◆ **Data supplied**:
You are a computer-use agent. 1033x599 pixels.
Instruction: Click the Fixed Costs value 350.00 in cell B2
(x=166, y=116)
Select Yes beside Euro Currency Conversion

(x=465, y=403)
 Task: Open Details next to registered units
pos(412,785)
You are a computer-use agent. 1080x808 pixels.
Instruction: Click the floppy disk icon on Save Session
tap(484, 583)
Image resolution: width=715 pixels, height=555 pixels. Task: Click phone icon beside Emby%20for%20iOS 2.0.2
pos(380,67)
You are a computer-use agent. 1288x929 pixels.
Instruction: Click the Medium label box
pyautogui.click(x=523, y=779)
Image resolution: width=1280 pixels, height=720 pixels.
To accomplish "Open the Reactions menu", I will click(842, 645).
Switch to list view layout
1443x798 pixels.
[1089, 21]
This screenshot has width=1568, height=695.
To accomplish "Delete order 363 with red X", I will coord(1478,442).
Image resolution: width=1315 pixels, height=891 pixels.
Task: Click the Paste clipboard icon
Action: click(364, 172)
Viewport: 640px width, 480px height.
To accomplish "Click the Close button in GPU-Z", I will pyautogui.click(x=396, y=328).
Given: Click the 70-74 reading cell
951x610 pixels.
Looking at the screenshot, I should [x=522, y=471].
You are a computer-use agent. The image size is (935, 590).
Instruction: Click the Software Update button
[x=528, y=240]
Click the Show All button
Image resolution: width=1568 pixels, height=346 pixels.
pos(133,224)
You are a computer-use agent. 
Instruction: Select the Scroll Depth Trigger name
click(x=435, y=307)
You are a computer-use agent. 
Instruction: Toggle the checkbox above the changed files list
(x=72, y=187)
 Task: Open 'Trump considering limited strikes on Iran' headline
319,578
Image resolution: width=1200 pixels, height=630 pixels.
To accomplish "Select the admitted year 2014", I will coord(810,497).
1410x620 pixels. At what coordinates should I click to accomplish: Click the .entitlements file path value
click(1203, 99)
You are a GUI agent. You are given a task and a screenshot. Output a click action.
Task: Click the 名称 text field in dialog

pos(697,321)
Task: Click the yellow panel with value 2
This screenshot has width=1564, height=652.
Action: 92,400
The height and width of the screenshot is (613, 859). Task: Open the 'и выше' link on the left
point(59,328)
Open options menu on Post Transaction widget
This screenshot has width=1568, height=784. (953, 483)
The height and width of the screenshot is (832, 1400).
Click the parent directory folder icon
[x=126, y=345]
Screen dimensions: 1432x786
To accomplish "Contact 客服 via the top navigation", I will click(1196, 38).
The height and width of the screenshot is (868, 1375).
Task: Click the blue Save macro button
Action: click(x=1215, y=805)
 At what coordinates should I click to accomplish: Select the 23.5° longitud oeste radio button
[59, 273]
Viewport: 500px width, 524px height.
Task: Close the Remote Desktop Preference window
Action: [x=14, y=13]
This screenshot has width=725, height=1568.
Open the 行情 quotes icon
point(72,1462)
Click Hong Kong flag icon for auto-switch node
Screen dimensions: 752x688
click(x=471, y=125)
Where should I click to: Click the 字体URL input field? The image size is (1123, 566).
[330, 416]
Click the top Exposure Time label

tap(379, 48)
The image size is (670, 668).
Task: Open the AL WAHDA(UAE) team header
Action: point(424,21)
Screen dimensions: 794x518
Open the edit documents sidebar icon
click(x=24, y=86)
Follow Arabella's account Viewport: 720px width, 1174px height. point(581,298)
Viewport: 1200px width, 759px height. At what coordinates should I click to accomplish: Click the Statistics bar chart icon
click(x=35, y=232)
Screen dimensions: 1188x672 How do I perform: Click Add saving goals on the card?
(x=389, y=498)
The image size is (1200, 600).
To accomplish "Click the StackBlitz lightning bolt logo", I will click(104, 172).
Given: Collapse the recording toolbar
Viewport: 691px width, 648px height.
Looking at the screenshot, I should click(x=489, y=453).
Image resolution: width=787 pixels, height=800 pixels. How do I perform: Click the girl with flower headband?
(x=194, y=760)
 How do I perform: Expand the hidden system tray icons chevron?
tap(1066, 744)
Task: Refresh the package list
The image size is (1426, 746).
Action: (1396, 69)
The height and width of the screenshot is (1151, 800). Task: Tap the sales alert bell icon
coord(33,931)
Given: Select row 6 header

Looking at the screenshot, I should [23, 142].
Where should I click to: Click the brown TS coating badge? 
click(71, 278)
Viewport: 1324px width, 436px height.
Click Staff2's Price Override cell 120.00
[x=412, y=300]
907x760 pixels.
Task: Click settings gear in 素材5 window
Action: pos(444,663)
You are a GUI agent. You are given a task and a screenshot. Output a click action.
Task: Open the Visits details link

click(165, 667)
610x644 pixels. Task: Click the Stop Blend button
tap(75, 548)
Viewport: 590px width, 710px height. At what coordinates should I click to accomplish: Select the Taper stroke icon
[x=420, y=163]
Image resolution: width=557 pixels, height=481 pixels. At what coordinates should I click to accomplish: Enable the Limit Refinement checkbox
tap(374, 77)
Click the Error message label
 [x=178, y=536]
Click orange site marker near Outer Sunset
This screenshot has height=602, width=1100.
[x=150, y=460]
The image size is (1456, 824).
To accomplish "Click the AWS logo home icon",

◆ **What is required**: Reproduce every line of the listing above in which the string "logo" appears.

◆ **Expected answer**:
To accomplish "Click the StackBlitz lightning bolt logo", I will click(104, 172).
To accomplish "Click the AWS logo home icon",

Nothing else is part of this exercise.